Paramilitary: Trashing The Territorials


October 14, 2009: Recently, Britain decided to suspend training for its Territorial Army, for six months, as a way to save money so that more resources could be devoted to the effort in Afghanistan. This has caused an uproar in Britain, where there is much popular support for the Territorial Army, even though it is a relatively small force, with only 34,000 troops.

Cutting training was widely seen as false economy, since the average Territorial only gets 4-5 weeks of training a year. The government saw it differently, noting that many non-combat jobs in the Territorial Army are held by people who do the same kind of work in their civilian job. This is particularly true of people with communications, maintenance or medical jobs in the Territorial Army. But Territorials only get two weeks of additional training before being sent off to a combat zone, and the feeling is that they need all the training they can get if they want to survive overseas.
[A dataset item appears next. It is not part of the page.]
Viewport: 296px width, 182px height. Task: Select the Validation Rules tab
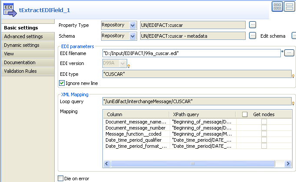20,71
Aside from being volunteers and technically good at their jobs, what the Territorials have going for them is tradition. Some of the Territorial units trace their lineage back centuries. The Territorial Army evolved from tribal and feudal militias that came to be before there was a written record to note it. In 1907, various voluntary militia organizations were organized into the Territorial Army. After World War I, and the proven usefulness of this organized reserve, the Territorial Army became an accepted component of the armed forces. There is also an Army Reserve, which consists of soldiers who have completed their service contract, but then have to remain in the reserves for six years. However, the Territorial Army has come to provide a wide variety of technical specialists who, since the 1990s, are regularly called up as individuals, to fill in where the regular army needs help. Otherwise, platoon and company size Territorial Army units are most often sent.

The Territorial Army troops get more regular training than the Army Reserve soldiers, and are welcome additions when they show up in a combat zone. The Territorials also tend to be older and more mature. They don't expect much from the government, and generally don't get much. But the ban on funding for most of their training over six months is seen as a bit much.